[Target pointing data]
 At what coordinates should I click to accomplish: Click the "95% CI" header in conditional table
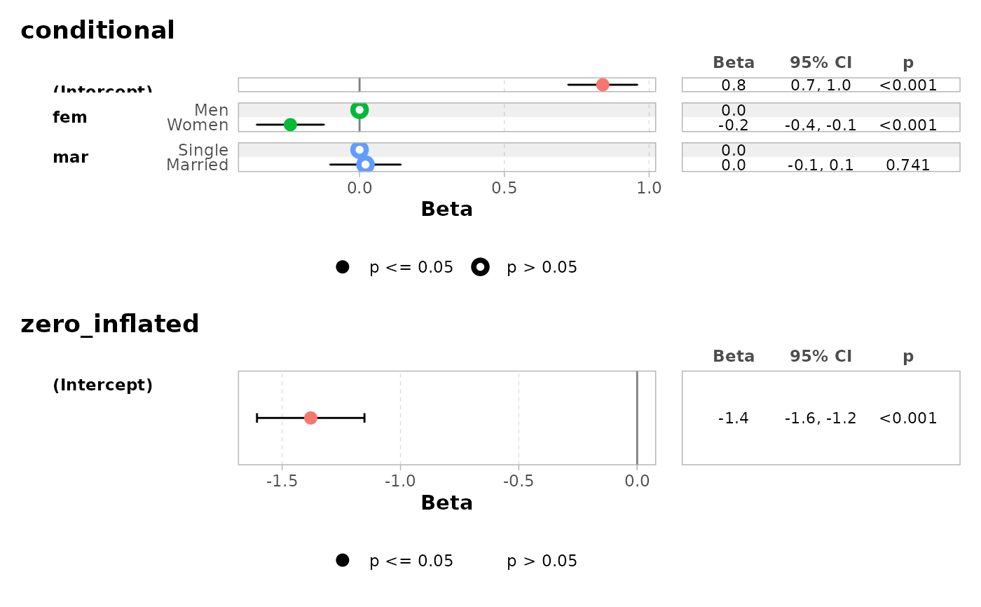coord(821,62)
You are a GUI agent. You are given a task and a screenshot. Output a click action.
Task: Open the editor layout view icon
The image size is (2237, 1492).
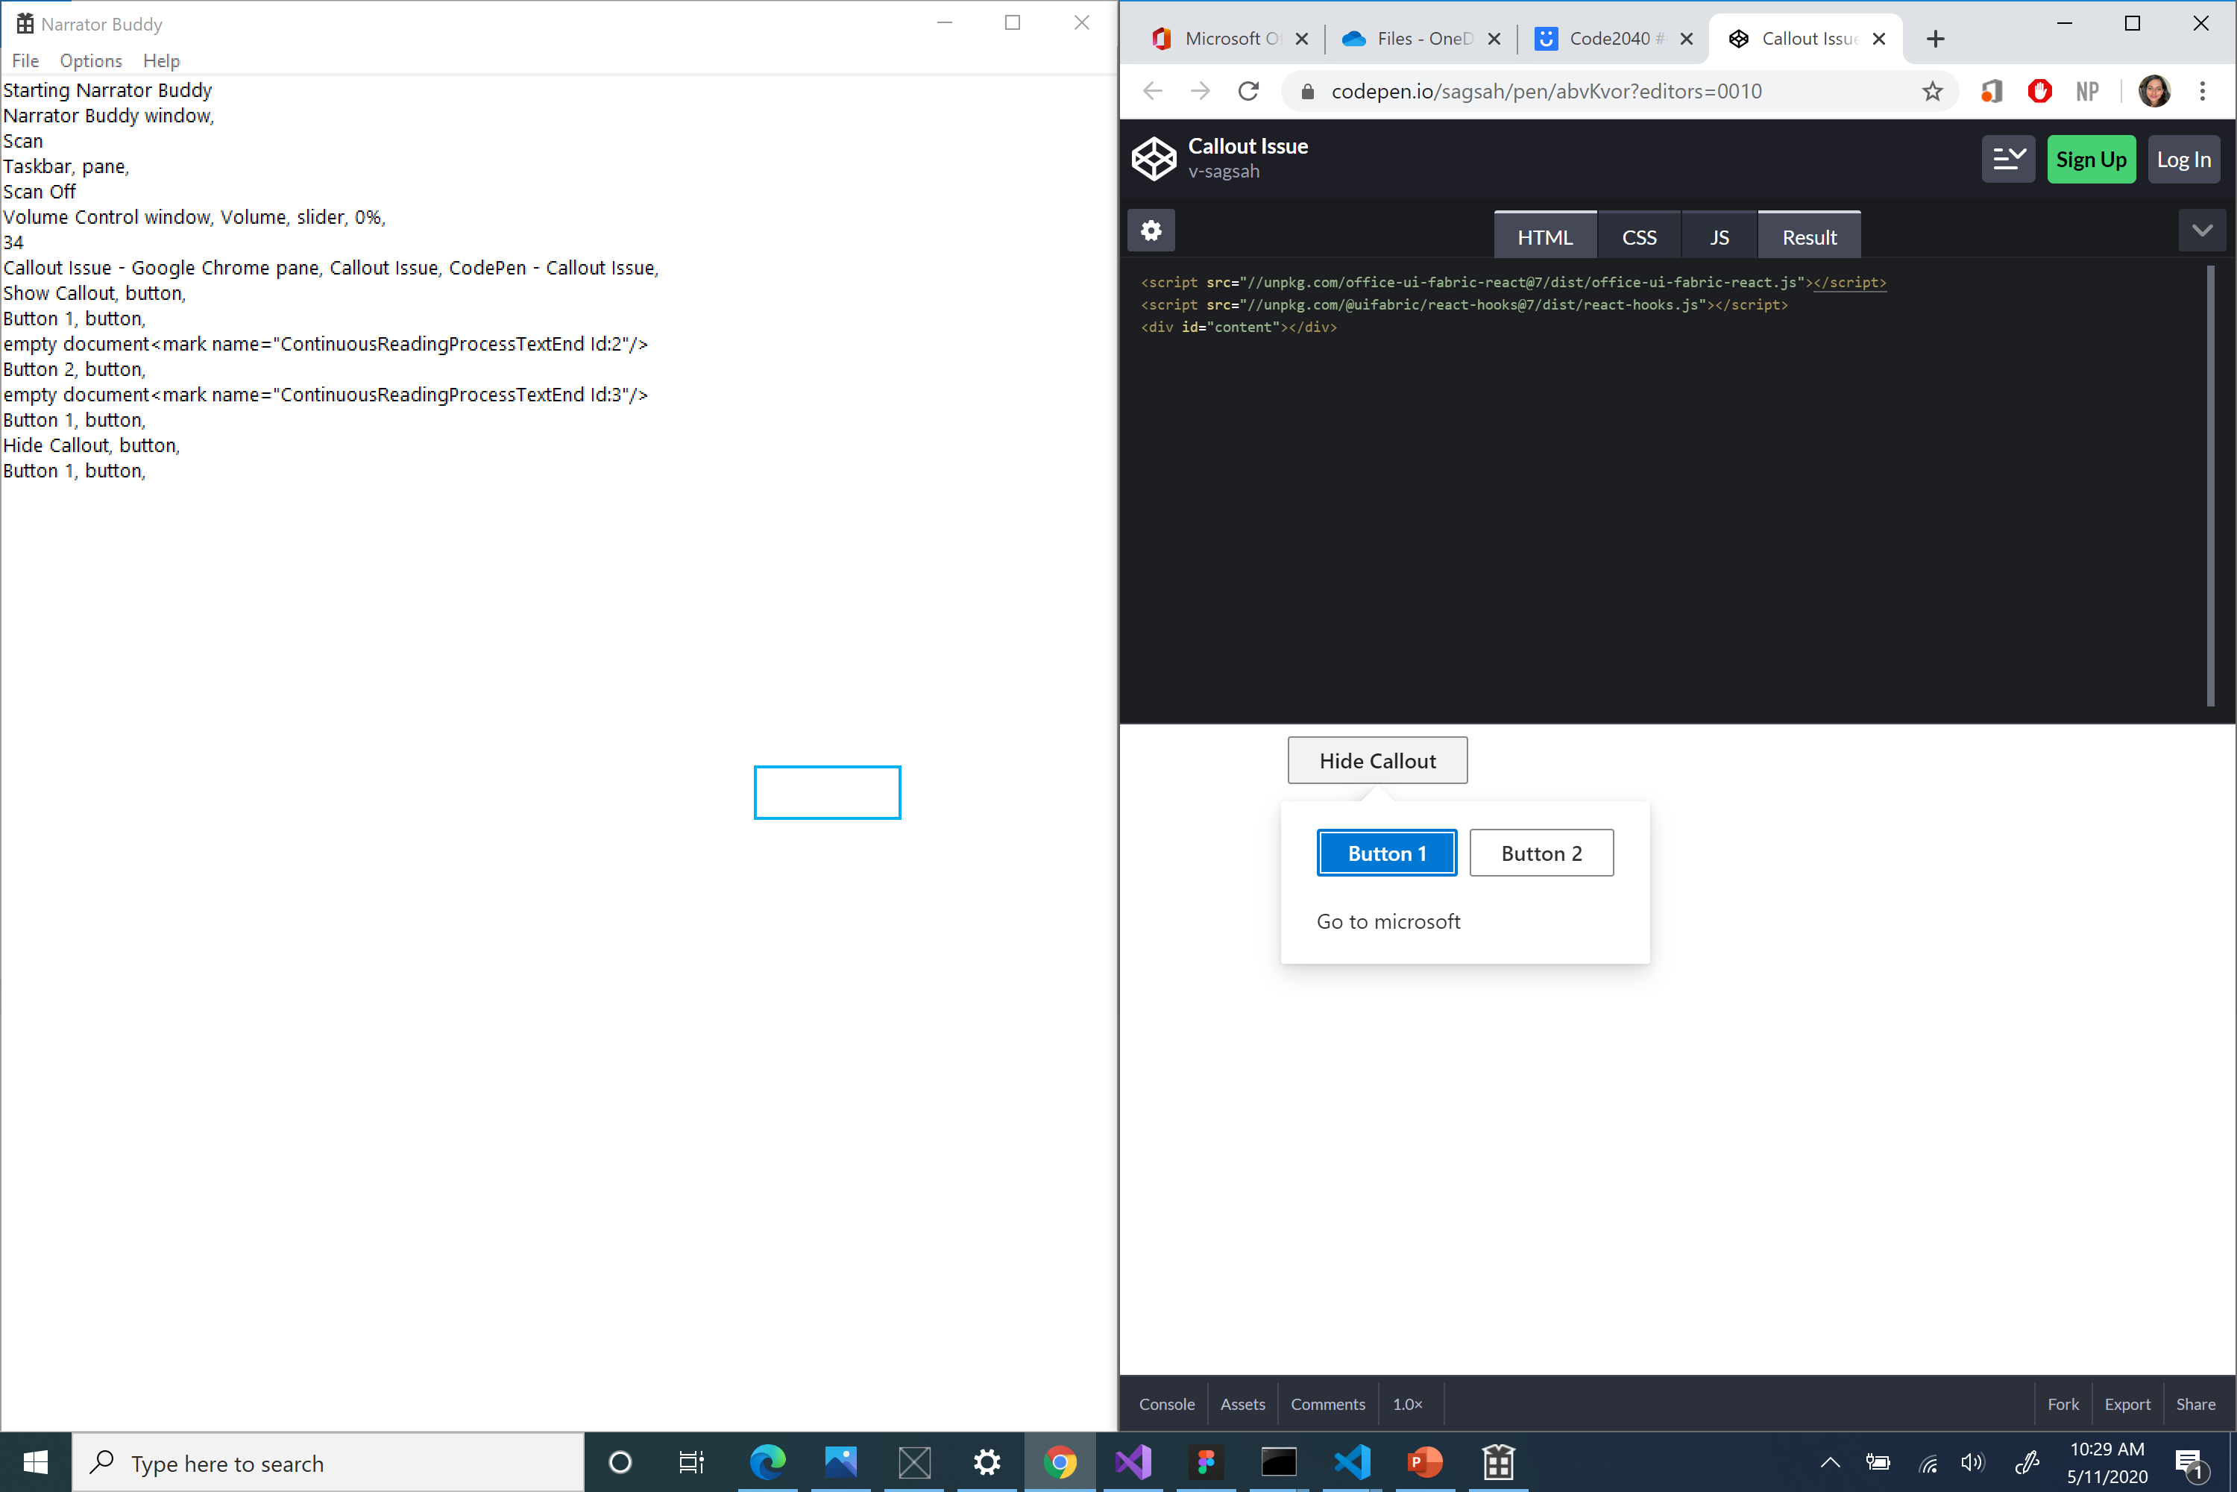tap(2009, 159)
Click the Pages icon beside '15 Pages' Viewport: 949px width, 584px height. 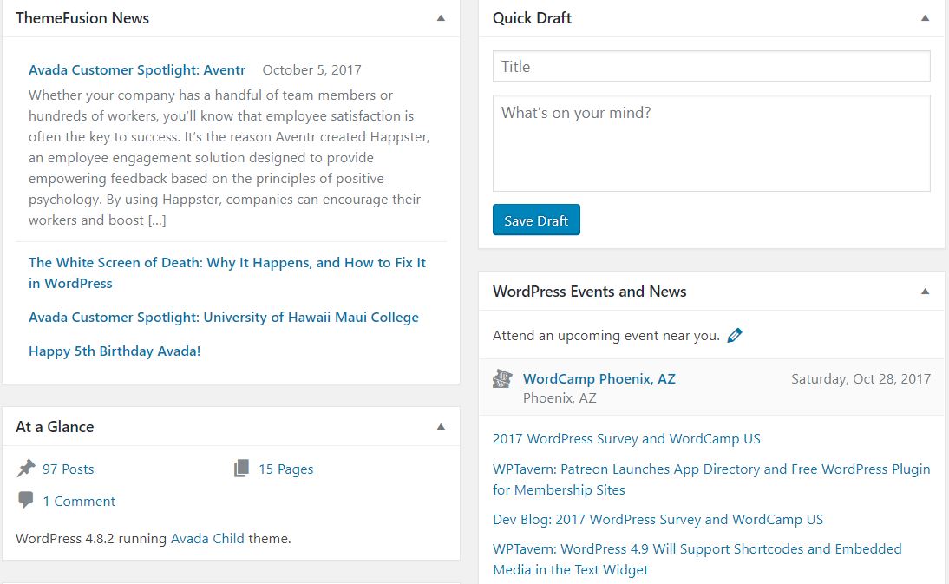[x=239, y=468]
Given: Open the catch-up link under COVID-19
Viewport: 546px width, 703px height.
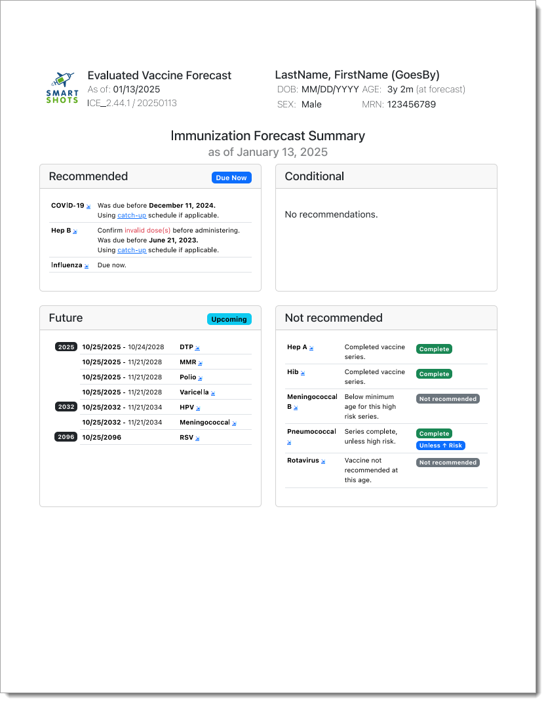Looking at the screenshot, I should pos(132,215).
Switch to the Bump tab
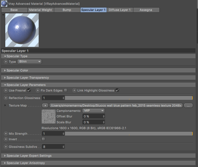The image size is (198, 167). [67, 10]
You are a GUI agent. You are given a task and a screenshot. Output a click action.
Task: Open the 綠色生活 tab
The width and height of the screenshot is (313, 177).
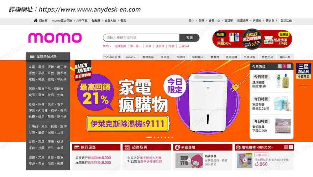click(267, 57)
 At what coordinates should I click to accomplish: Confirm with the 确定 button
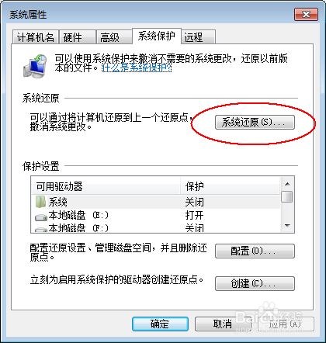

> **WHAT THE EXERCISE ASKS**
Copy the material word for word, from the line containing "Given: Open the catch-up link under COVID-19" through the end of the material, and leave the pictures out.

> **RESULT OF THE EXERCISE**
Given: Open the catch-up link under COVID-19
Viewport: 546px width, 703px height.
Looking at the screenshot, I should pos(132,215).
Switch to the Bump tab
The image size is (198, 167). [67, 10]
You are a GUI agent. You are given a task and a screenshot. Output a click action.
Task: Open the 綠色生活 tab
The width and height of the screenshot is (313, 177).
click(267, 57)
 At what coordinates should I click to accomplish: Confirm with the 确定 button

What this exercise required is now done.